Le dernier cité est également un chef-d’œuvre, et Delia Owens est désormais connue dans le monde entier. Les aventures de la jeune Kya, qui vit seule dans les marais, abandonnée de tous, échappant aux institutions et poursuivie par quelques garçons plus ou moins bienveillants, puis finalement accusée de meurtre, a eu tant de succès qu’elle est actuellement adaptée au cinéma par Reese Witherspoon.
Dans cet univers de rivages désolés, Kya est une sorte de lutin qui fuit tout autant son père – disparu très tôt – que les assistantes sociales et autres sheriffs qui souhaitent l’enfermer à l’école et lui ôter l’envie de pêcher des coquillages. Du fait qu’un garçon moins sot que les autres lui apprend à lire et à écrire, elle devient une spécialiste reconnue des bestioles marines qu’elle connaît par cœur, et finira même par écrire un livre ! L’auteure, Delia Owens, sait de quoi elle parle : elle a écrit plusieurs traités de zoologie et le présent récit est son premier roman. Injustement accusée parce que trop marginale, Kya, surnommée La Fille des marais, va devoir se trouver un défenseur et compter sur ses rares amis. Mais qui sont-ils ? Enfonçant une tige d’herbe dans une fourmilière, elle finit par demander : « Où elle est, ta mère ? » Une brise se faufila entre les arbres, agitant doucement les branches. Tate ne répondit pas.

Le brave homme de couleur, Jumping, auquel Kya vend ses coquillages et achète de l’essence pour sa barque, devient lui aussi un ami, et il voudrait la défendre : elle a été victime d’une tentative de viol et devrait porter plainte.

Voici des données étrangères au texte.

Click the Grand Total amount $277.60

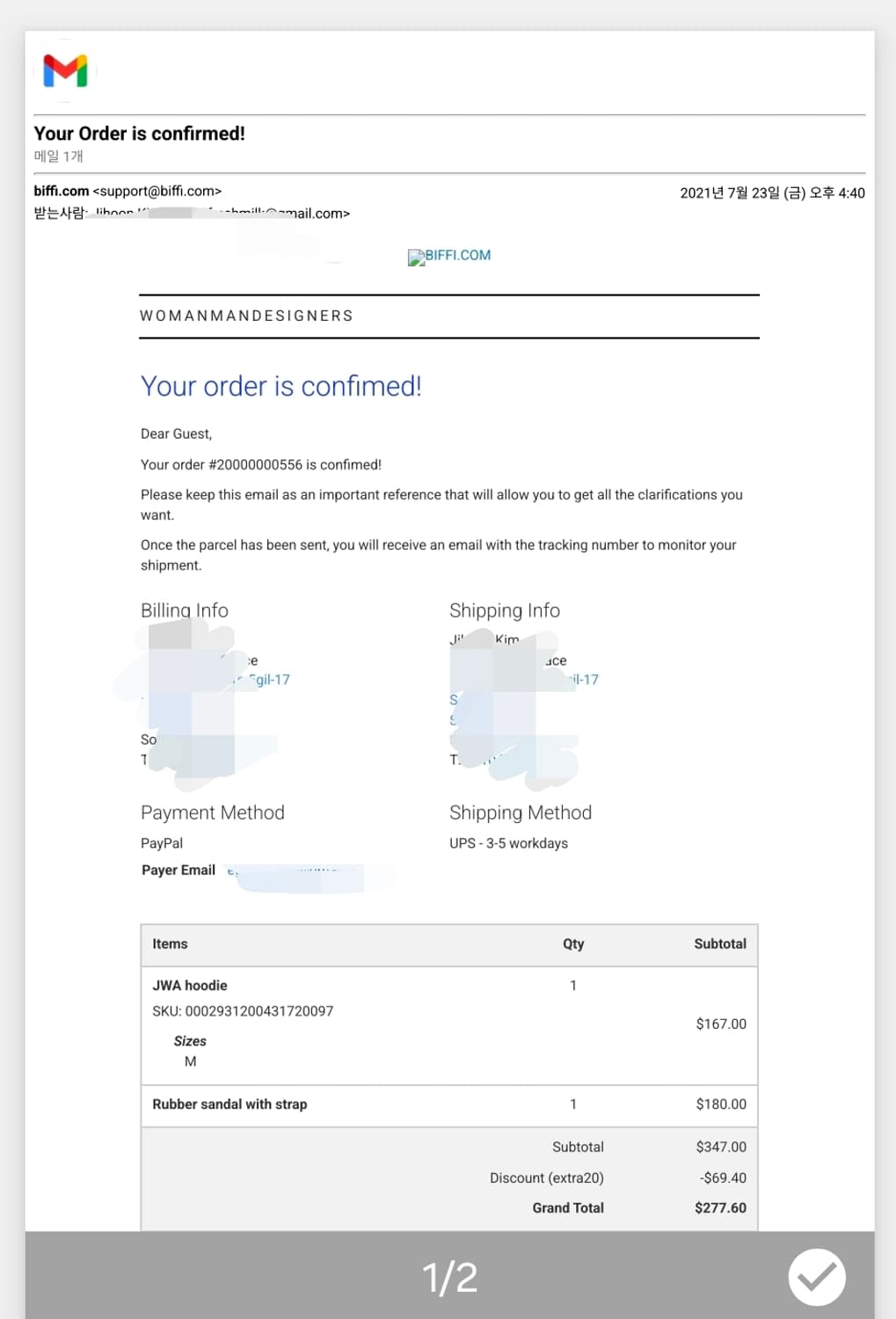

Mais Kya le supplie de ne pas l’aider ; elle pense qu’elle sera traitée comme une chienne : Et au bout du compte, c’est cette fille qui aurait de gros ennuis. Les articles dans le journal. Des gens qui l’accuseraient de se prostituer. Eh bien, ça serait la même chose pour moi, et vous le savez bien. Kya ne porte pas plainte, et son ami Jumping promet de ne pas envenimer les choses. Mais parviendra-t-elle à échapper aux accusations, et donc à la peine de mort ?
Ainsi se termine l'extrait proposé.